▶ _Problem statement_
Below are some records. Write out the lines from the one containing "Viewport: 1246px width, 782px" to the last line, word for word, leaving out pictures.

[Screenshot grounding data]
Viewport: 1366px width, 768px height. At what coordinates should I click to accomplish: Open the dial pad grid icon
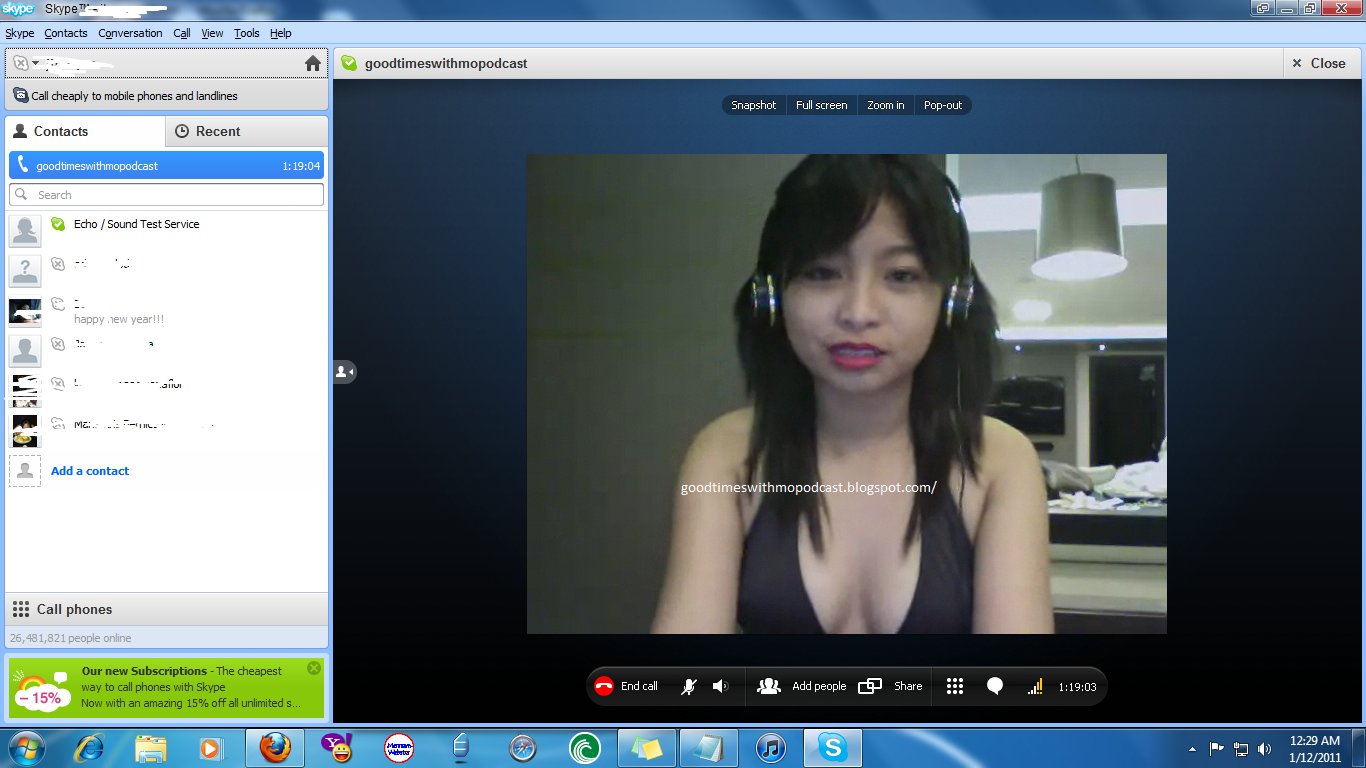[x=955, y=686]
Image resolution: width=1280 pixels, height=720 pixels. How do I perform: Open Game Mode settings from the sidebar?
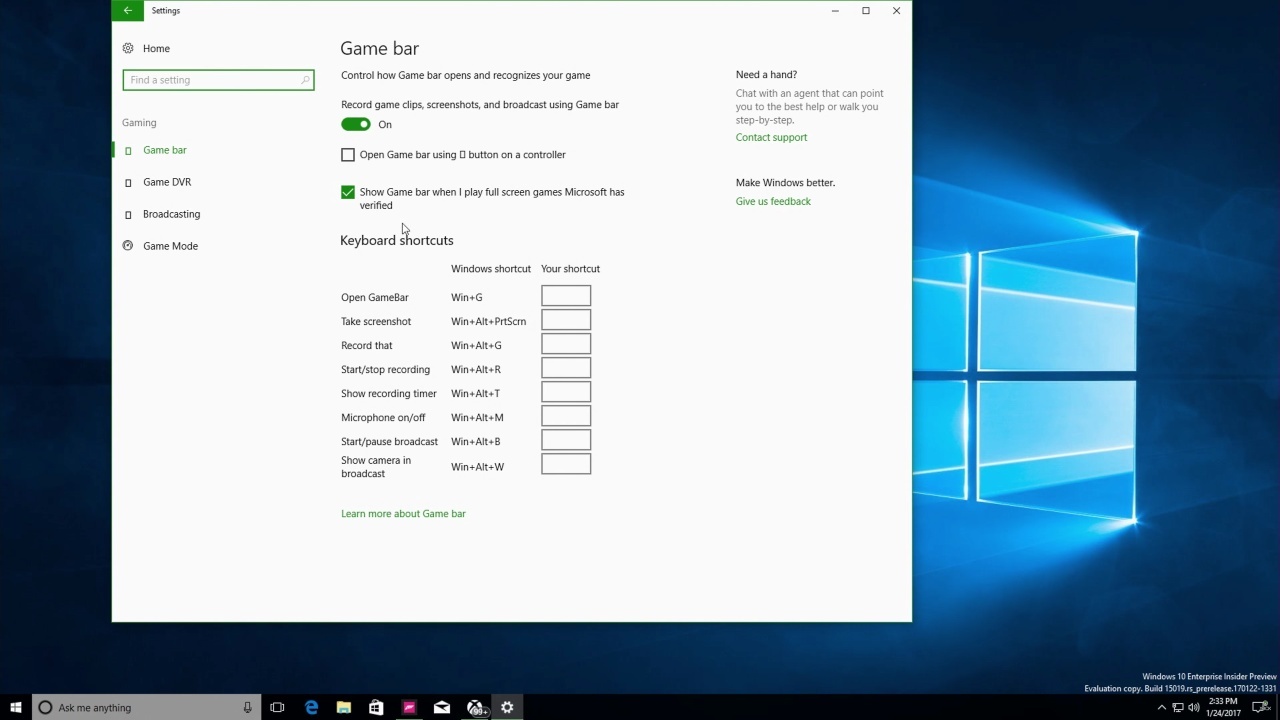(170, 245)
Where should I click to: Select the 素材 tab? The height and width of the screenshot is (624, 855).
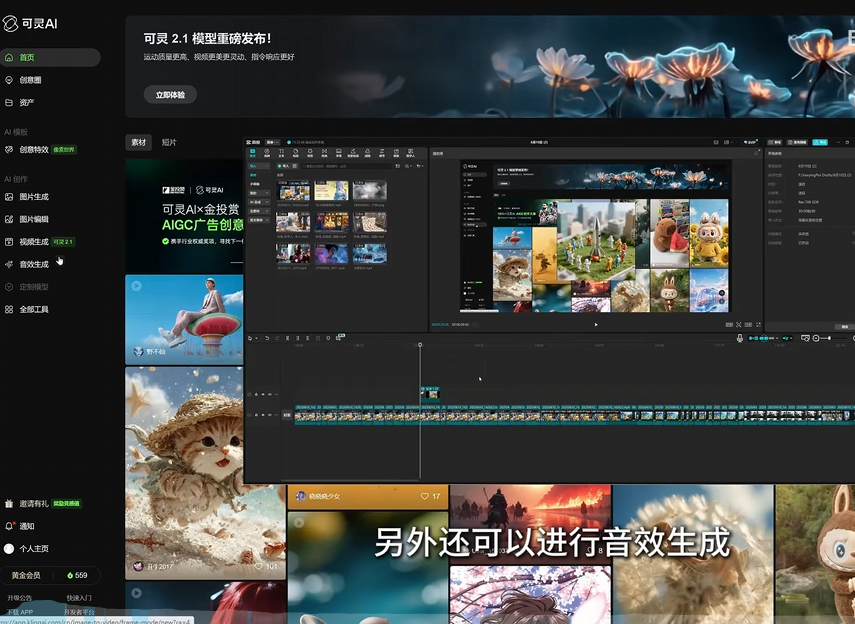pyautogui.click(x=138, y=142)
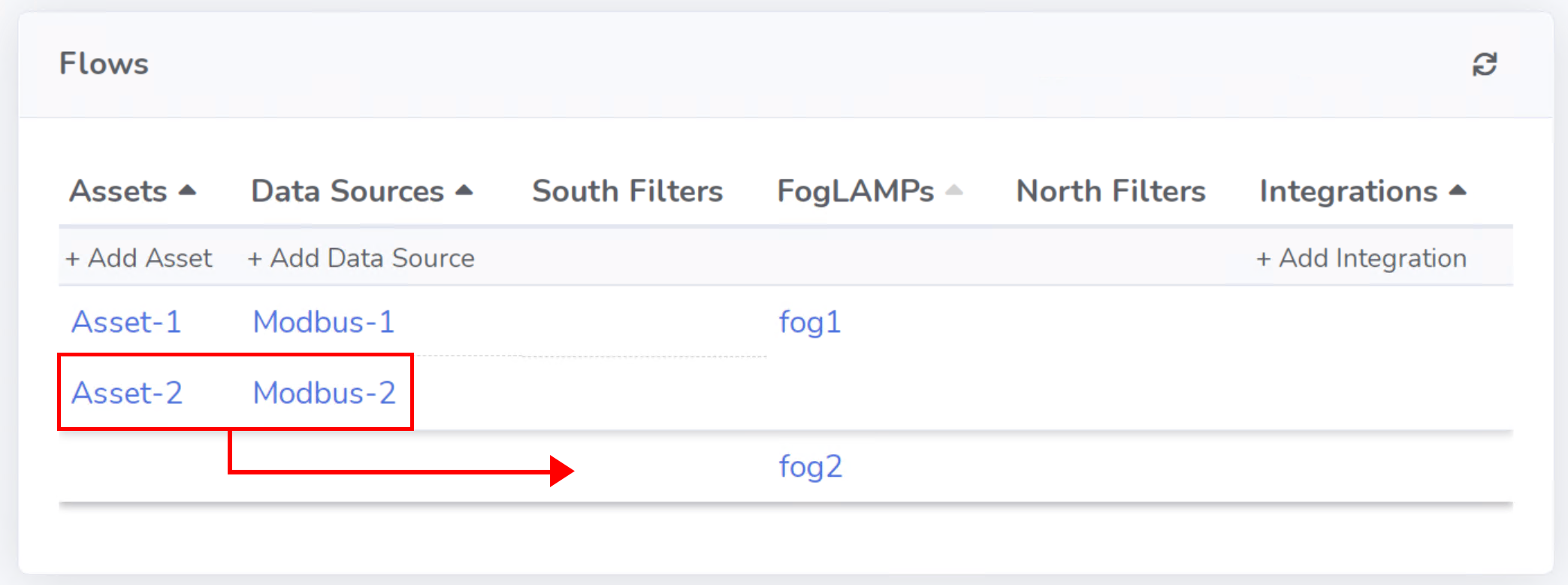1568x585 pixels.
Task: Click the South Filters column header
Action: (627, 191)
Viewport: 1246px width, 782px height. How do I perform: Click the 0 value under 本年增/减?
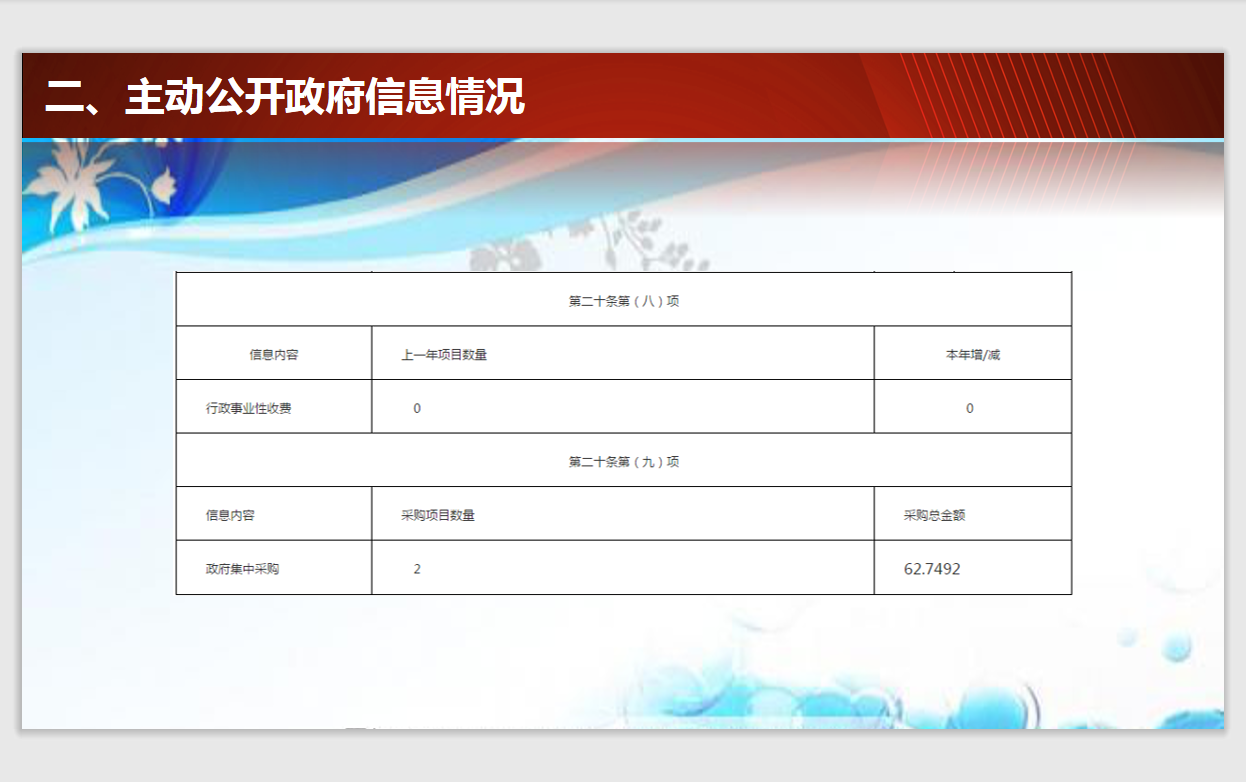click(969, 408)
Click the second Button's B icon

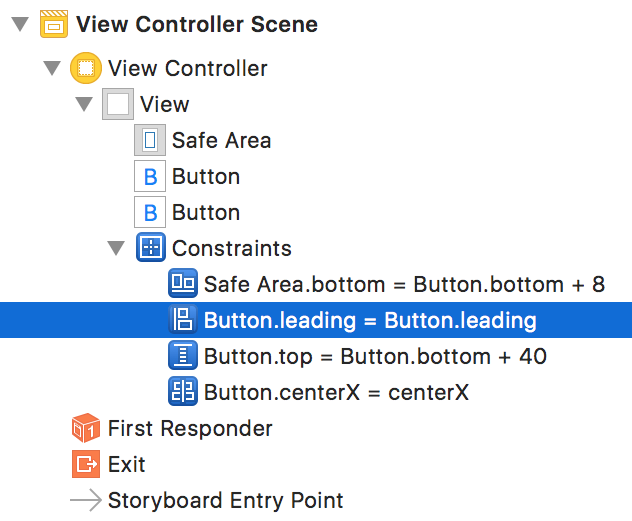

▶ _Task output_
Viewport: 1246px width, 782px height. How do I perform: Click the 0 value under 本年增/减?
click(969, 408)
Click the second Button's B icon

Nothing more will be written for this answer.